Y. R. d. C. : Dans un certain nombre de paroisses, nous constatons un afflux de catholiques venant essentiellement d’Afrique et notamment des jeunes. Cette population est doublement invisible car, en France, les immigrés sont associés à l’islam et les catholiques, eux, sont résumés aux Français de longue date. Même s’il existe un fossé de classe très important, ces catholiques immigrés ne sont pas en opposition avec les observants car ils s’inscrivent dans un certain continuum conservateur et partagent une méfiance commune envers l’islam.

J. F. : Sur le salut de l’Église, par le Sud, nous avons une illustration plus évidente avec les évangéliques, dont le nombre est renforcé par l’afflux de population des DOM-TOM ou d’Afrique subsaharienne et qui modifie considérablement les équilibres au sein du protestantisme. Nous ne sommes pas à un stade aussi avancé pour les catholiques. Dans le livre, j’évoque surtout la question des prêtres, dont une bonne partie aujourd’hui vient du Sud, alors que jusqu’au début du XXe siècle, la France fournissait près des trois quarts des missionnaires dans le monde. Nous assistons à un retournement historique.

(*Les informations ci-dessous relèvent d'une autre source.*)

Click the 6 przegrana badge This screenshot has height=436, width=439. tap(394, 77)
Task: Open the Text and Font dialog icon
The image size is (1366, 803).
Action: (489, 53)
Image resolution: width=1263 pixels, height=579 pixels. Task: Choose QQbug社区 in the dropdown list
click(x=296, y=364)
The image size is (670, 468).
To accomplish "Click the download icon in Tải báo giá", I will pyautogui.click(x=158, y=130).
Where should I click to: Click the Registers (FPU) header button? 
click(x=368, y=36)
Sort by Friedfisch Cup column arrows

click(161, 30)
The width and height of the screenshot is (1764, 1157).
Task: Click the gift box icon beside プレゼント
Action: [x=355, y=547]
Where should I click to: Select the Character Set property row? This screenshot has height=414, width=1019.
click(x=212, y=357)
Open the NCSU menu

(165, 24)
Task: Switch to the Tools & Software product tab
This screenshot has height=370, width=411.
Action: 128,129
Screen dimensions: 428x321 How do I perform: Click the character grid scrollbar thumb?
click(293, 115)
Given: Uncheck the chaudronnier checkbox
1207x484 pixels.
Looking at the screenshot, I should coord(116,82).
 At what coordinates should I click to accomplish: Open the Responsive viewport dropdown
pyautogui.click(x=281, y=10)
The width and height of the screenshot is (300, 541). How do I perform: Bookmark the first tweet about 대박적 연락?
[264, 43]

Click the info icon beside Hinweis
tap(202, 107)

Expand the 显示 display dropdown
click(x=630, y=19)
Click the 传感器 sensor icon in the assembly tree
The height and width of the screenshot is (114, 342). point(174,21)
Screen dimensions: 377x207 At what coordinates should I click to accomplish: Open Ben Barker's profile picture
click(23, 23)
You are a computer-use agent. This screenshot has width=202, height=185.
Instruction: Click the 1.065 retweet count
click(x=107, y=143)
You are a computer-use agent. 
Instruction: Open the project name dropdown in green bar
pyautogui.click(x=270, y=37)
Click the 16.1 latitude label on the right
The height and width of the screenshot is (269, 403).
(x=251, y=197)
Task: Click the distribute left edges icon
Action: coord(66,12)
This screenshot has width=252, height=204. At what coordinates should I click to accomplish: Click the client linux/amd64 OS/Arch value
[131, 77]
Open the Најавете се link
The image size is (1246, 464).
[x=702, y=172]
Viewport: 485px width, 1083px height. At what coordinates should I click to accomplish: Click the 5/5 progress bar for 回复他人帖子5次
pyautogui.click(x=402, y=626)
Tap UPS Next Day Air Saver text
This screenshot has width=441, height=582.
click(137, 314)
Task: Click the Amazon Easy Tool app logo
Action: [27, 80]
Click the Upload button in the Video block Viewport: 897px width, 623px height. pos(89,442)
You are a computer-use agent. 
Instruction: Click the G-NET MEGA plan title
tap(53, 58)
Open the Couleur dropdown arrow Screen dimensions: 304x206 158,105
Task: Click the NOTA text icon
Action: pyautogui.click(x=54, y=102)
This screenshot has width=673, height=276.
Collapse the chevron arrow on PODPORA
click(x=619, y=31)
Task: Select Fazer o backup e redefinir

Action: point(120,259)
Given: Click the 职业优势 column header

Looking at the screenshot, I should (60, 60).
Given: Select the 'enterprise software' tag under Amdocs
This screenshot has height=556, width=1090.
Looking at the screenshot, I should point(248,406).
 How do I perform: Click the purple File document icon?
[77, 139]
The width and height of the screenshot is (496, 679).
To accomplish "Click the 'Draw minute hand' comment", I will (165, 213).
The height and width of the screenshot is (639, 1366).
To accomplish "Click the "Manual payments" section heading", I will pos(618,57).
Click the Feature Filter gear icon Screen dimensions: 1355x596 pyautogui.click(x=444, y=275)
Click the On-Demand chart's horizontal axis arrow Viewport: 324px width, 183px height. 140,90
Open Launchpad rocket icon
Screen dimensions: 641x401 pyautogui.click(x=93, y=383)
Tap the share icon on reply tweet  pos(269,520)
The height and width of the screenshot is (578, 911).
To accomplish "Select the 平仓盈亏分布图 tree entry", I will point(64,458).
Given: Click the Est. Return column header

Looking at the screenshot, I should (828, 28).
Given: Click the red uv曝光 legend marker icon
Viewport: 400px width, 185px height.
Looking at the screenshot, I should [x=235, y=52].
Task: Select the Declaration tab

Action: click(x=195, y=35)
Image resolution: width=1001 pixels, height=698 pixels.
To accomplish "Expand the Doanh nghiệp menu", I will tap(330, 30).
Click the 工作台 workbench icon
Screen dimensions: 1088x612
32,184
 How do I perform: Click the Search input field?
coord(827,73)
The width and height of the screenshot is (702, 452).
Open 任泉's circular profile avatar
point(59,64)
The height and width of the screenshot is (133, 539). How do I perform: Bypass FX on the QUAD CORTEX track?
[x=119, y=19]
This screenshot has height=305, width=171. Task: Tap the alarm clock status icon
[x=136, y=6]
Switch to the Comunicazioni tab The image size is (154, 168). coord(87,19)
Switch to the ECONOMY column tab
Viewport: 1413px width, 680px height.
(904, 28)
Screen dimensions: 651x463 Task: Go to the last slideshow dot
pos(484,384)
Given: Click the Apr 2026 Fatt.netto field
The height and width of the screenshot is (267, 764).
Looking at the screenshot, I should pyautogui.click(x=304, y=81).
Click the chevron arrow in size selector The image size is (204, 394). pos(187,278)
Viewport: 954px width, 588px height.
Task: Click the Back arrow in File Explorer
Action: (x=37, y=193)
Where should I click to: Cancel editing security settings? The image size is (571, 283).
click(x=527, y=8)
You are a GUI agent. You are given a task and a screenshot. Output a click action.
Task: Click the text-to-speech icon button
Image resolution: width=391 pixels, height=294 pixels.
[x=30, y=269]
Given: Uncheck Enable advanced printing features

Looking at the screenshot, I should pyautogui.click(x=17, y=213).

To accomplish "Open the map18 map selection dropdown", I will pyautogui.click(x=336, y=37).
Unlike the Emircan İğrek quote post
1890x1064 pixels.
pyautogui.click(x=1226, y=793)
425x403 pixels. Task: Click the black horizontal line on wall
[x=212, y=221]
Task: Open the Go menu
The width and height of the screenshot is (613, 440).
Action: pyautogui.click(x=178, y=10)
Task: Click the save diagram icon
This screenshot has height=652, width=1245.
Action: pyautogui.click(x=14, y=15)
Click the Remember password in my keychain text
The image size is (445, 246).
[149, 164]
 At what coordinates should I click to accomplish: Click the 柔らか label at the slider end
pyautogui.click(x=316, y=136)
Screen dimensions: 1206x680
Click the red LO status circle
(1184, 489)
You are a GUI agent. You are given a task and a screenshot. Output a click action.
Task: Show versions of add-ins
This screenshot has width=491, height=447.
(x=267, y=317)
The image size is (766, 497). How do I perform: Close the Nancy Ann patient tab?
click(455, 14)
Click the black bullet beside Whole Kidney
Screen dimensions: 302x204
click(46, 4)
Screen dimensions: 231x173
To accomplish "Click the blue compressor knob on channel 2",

J. F. : Sur des sujets aussi différents que la PMA ou le véganisme, on observe des mouvements de l’opinion qui sont révélateurs du déclin de la matrice catholique. Par exemple, la remise en question de la hiérarchie homme-animal aurait paru totalement incongrue il y a 50 ans. Sur le plan des mœurs, on a eu avec l’IVG la sexualité sans la procréation. Avec la PMA, on est en train d’inventer la procréation sans la sexualité… Il est vrai toutefois que toute une partie de la population accompagne ces évolutions sans en être vraiment acteur, ou convaincue. Elle les subit un peu. Est-ce que le catholicisme a la capacité de se réarmer intellectuellement sur ces enjeux-là pour proposer une alternative et entraîner un partie de la population ? Je n’ai pas la réponse.

Y. R. d. C. : On est dans un certain paradoxe : d’un côté, une banalisation de toutes ces évolutions qui seraient automatiquement avalisées par l’opinion publique. D’un autre, les enquêtes montrent un moment d’épuisement de l’idée de progrès. Nombre des Français pensent que la vie de leurs enfants sera plus difficile. Le catholicisme peut bénéficier de la montée en puissance du conservatisme. Une notion comme « l’écologie humaine » vient redonner du souffle au discours pro-vie, des positions catholiques anti-GPA trouvent des alliés nouveaux au sein de la gauche… On assiste donc à des recompositions encore assez marginales mais, dans le domaine des idées, c’est souvent le travail intellectuel de minoritaires qui est signifiant.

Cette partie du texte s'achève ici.